Aluminium has clawed back some lost ground after four straight days of losses, but remained down 18 per cent from its April peak as concerns over the impact of US sanctions on Russian producer United Company Rusal eased.

Prices of the metal, used in products from food cans to aeroplane parts, soared after the sanctions were announced, but fell sharply on Monday as the United States gave US customers of Rusal more time to comply.

‘If the sanctions had been placed on Rusal in full as seemed likely last week, it would have been very disruptive for global supply chains,’ Capital Economics analyst Caroline Bain said. ‘There could have been a shortfall of aluminium in the world (excluding) China.’

‘Now that the conditions of the sanctions have been eased and there is more time for the world to adapt to not using Russian metal, …prices have come off again.’

* LME ALUMINIUM: Three-month aluminium on the London Metal Exchange closed 0.8 per cent higher at $US2,245 a tonne, still down by nearly a fifth from the seven-year peak of $US2,718 it hit on Thursday.

* INVENTORIES: Headline aluminium stocks in London Metal Exchange warehouses fell 5,850 tonnes, exchange data showed on Wednesday.

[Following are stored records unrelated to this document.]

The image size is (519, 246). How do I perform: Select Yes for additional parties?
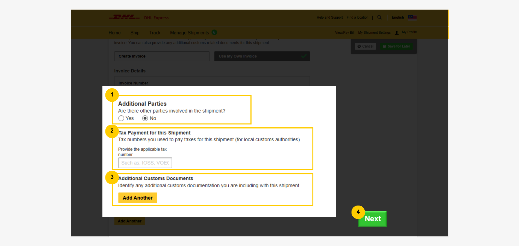click(121, 118)
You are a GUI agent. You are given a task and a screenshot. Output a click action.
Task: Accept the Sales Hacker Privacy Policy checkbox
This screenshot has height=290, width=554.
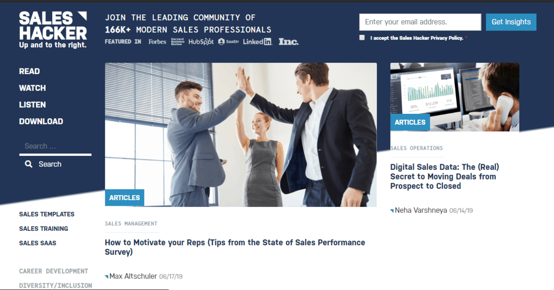(362, 37)
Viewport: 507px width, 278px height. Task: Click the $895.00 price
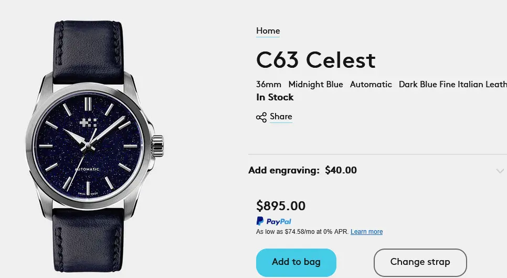coord(281,205)
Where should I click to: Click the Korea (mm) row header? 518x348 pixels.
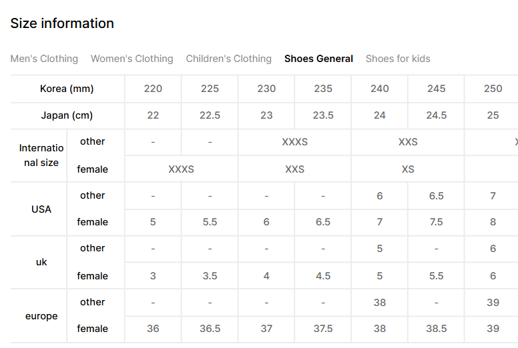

On-warrant inventories – those not earmarked for delivery and available to the market – rose 3,350 tonnes after five straight days of declines.

* ALUMINIUM TECHNICALS: LME aluminium may test support at $US2,152 a tonne, a break below which could cause a loss to the next support at $US2,078, Reuters technical analyst Wang Tao said in a report.

* RUSSIA: Russia’s En+ Group, owned by sanctions-hit businessman Oleg Deripaska, said its chief executive officer and its chief financial officer resigned on Tuesday, with replacements appointed to both posts.

* ALNORTE: Norsk Hydro ASA has halted alumina output at two of seven production lines at its Alunorte alumina refinery in Brazil, its CEO said on Wednesday.

* ZINC STOCKS: Zinc inventories in LME warehouses , which hit their lowest in a decade in February, surged 28,150 tonnes or 15.5 per cent, the exchange data showed on Wednesday. LME zinc ended down 2.4 per cent at $US3,135 a tonne, the biggest faller among industrial metals.

* COPPER PRICES: Bellwether industrial metal copper finished the day down 0.1 per cent at $US7,008 a tonne.

* OTHER METALS: Nickel closed 1.1 per cent higher at $US14,145 a tonne, up for the first time in five days. It fell from its April 19 peak of $US16,690, a three-year high, as fears of sanctions spreading eased. Tin finished up 0.7 per cent at $US21,250, and lead ended at $US2,306, down 0.2 per cent.